Stadt Borken hat Nebenjobs schon 2012 verboten
– Der „Borkener Zeitung“ liegt ein interner Revisionsbericht der Stadt Borken aus dem Jahr 2012 vor. Darin wird moniert, es sei eine „enge Beziehung“ zwischen Verwaltungsmitarbeitern und Prosoz entstanden, zwei Mitarbeiter seien sogar zu Prosoz gewechselt. Daraufhin seien die bisher genehmigten Nebentätigkeiten in der Stadt Borken untersagt worden, heißt es in dem Bericht. Nach unseren Recherchen wurden allerdings im Kreis Borken noch bis 2014 mehrere Mitarbeiter von Prosoz bezahlt. Im Jahr 2011 gab es hier laut Prosoz drei bezahlte Mitarbeiter – nur zwei sind dem Kreis aber laut Pressestelle bekannt.
– Dafür räumt der Kreis Borken jetzt ein, dass eine Fachkraft des Landes NRW, die von 2008 bis Ende 2012 im Umweltamt des Kreis Borken eingesetzt wurde, für das Jahr 2012 eine Nebentätigkeit für Prosoz angezeigt habe. Die Vergabe der Prosoz-Software im Umweltamt sei bereits Mitte 2010 erfolgt. Die Fachkraft sei also an der Vergabeentscheidung nicht beteiligt gewesen.
– Das Rechenzentrum Dataport Altenholz in Norddeutschland verwaltet Datensätze für Bundesländer wie Hamburg oder Schleswig-Holstein und für etliche Kommunen. Dataport sitzt auf beiden Seiten des Tisches: Im Namen seiner Kunden beschafft es Software. Und auch im Namen von Prosoz verkauft es Software – mit Prosoz gibt es seit über 20 Jahren eine „Vertriebspartnerschaft“. Laut Prosoz wurden noch in den Jahren 2012 und 2013 Mitarbeiter bei Dataport bezahlt. Dataport liegen dazu laut einer Sprecherin keine Informationen vor.
– Prosoz argumentiert bis heute: Es sei branchenüblich, freie Mitarbeiter bei Kunden einzusetzen. Das macht es nicht besser. Doch tatsächlich ist uns jetzt ein weiteres Unternehmen bekannt geworden, das Mitarbeiter von Kommunen an sich bindet: Auch die Firma L&D-Support unterhält Honorarkräfte unter den Mitarbeitern der Kommunen.
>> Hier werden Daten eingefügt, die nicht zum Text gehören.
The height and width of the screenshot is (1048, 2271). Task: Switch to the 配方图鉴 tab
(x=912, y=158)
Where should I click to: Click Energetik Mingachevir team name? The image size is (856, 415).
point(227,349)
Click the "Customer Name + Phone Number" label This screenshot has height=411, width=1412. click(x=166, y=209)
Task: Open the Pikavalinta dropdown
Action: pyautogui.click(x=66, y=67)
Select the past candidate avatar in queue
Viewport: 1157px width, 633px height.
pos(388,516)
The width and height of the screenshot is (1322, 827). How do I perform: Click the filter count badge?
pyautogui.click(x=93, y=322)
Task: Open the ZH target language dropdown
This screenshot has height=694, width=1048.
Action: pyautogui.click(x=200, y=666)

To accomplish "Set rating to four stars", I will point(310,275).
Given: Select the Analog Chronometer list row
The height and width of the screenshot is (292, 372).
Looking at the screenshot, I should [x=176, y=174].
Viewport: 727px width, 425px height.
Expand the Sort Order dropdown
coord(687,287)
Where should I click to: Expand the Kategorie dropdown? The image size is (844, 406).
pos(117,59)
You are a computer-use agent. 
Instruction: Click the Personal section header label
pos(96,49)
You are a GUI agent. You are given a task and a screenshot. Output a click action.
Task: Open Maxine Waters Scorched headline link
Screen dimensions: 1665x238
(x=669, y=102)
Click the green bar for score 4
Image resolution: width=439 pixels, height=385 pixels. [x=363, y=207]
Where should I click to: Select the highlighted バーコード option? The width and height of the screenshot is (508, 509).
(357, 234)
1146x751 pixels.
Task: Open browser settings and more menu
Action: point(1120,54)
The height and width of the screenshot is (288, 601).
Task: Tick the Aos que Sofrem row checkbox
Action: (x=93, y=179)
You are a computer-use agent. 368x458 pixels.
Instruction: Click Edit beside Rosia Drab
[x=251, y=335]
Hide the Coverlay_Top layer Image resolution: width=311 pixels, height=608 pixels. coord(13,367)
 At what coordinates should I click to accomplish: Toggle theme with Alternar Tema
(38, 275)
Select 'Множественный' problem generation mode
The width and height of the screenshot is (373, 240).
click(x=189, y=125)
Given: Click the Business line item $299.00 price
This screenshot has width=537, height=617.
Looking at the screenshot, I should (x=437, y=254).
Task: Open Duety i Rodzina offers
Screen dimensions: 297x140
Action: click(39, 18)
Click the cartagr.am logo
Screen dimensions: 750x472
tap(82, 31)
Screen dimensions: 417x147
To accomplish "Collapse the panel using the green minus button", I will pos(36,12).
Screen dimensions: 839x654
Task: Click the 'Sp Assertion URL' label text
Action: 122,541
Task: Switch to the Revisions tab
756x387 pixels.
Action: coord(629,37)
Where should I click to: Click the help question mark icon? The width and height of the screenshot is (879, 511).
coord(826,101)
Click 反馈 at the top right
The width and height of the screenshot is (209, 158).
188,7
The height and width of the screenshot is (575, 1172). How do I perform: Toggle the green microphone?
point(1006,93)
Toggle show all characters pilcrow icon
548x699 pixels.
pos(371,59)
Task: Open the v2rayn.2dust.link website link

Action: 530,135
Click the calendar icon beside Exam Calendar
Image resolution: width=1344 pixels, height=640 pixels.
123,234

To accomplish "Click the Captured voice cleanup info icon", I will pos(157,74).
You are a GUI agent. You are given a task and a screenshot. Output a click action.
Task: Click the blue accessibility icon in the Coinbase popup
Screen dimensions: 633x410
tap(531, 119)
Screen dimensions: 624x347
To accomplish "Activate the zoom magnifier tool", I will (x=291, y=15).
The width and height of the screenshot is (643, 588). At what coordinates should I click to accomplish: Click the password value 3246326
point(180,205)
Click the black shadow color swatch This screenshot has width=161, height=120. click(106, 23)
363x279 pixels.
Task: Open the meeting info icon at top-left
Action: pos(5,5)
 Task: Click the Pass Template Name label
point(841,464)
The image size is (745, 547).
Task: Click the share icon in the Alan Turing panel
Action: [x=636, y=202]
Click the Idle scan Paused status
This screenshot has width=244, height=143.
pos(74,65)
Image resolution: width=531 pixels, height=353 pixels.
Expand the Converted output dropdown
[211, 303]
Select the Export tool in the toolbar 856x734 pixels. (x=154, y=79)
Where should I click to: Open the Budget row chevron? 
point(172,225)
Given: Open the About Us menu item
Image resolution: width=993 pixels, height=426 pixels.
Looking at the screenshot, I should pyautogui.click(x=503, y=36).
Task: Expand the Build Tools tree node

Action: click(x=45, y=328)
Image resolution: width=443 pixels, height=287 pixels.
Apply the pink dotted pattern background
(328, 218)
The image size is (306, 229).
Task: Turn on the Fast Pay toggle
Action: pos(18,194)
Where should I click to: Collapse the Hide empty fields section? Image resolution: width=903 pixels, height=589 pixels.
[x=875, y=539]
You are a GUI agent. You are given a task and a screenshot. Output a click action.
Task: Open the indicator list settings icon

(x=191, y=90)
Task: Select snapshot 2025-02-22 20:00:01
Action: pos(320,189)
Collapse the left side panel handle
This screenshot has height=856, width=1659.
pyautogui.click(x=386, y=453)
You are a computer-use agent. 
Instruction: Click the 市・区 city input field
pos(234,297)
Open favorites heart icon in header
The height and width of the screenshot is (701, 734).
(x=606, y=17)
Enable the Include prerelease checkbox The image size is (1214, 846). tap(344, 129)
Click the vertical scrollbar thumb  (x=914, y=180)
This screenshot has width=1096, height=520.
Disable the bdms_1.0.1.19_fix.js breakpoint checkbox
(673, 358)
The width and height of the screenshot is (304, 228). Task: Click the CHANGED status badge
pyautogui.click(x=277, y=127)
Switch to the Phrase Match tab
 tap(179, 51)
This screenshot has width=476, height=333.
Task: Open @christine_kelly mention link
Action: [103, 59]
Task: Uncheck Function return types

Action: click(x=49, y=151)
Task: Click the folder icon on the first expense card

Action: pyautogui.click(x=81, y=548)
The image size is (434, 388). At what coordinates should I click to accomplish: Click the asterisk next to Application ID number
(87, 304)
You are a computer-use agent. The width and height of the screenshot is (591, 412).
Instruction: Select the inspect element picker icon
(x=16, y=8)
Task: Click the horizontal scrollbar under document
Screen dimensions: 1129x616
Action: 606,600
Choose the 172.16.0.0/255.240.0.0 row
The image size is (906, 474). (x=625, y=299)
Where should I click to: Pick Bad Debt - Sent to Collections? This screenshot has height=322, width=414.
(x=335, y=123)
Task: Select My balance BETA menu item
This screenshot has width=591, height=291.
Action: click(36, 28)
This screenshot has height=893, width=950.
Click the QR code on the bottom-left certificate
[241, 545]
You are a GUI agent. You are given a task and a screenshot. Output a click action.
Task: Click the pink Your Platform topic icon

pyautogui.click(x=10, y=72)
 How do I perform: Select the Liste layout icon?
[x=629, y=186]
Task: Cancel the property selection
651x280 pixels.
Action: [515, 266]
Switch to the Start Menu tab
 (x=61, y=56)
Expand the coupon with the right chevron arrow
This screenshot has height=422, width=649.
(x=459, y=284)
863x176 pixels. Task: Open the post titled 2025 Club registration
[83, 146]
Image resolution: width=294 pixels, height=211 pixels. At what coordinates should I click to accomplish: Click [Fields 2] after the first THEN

Die Dimensionen sind allerdings andere: L&D-Support hat eine Hand voll freie Mitarbeiter, die in Behörden arbeiten – nicht, wie Prosoz, über 100.
BDST nimmt Prosoz in sein Schwarzbuch auf
– Der Bund der Steuerzahler (BDST) bemängelt in seinem Schwarzbuch „Die öffentliche Verschwendung“ von 2016 Steuergeld-Missbrauch in Deutschland. Auch Prosoz Herten ist in diesem Jahr dabei: Zur Heimlichtuerei von Prosoz vor Gericht sagen die Finanzkontrolleure des BDST: „Wieder einmal sind Zeit, Geld und Energie, beim jahrelangen Prozessieren verschwendet worden.“
Spannend ist jetzt, ob die Staatsanwaltschaft ein Verfahren gegen Prosoz eröffnet, und wenn ja, was ein Ergebnis der Ermittlungen sein könnte. Danach wird sicherlich diskutiert werden, ob die städtische Firma nicht in private Hände übergeben werden muss und welche Personen die Verantwortung für die Geschäftspraktiken der Prosoz Herten GmbH tragen müssen.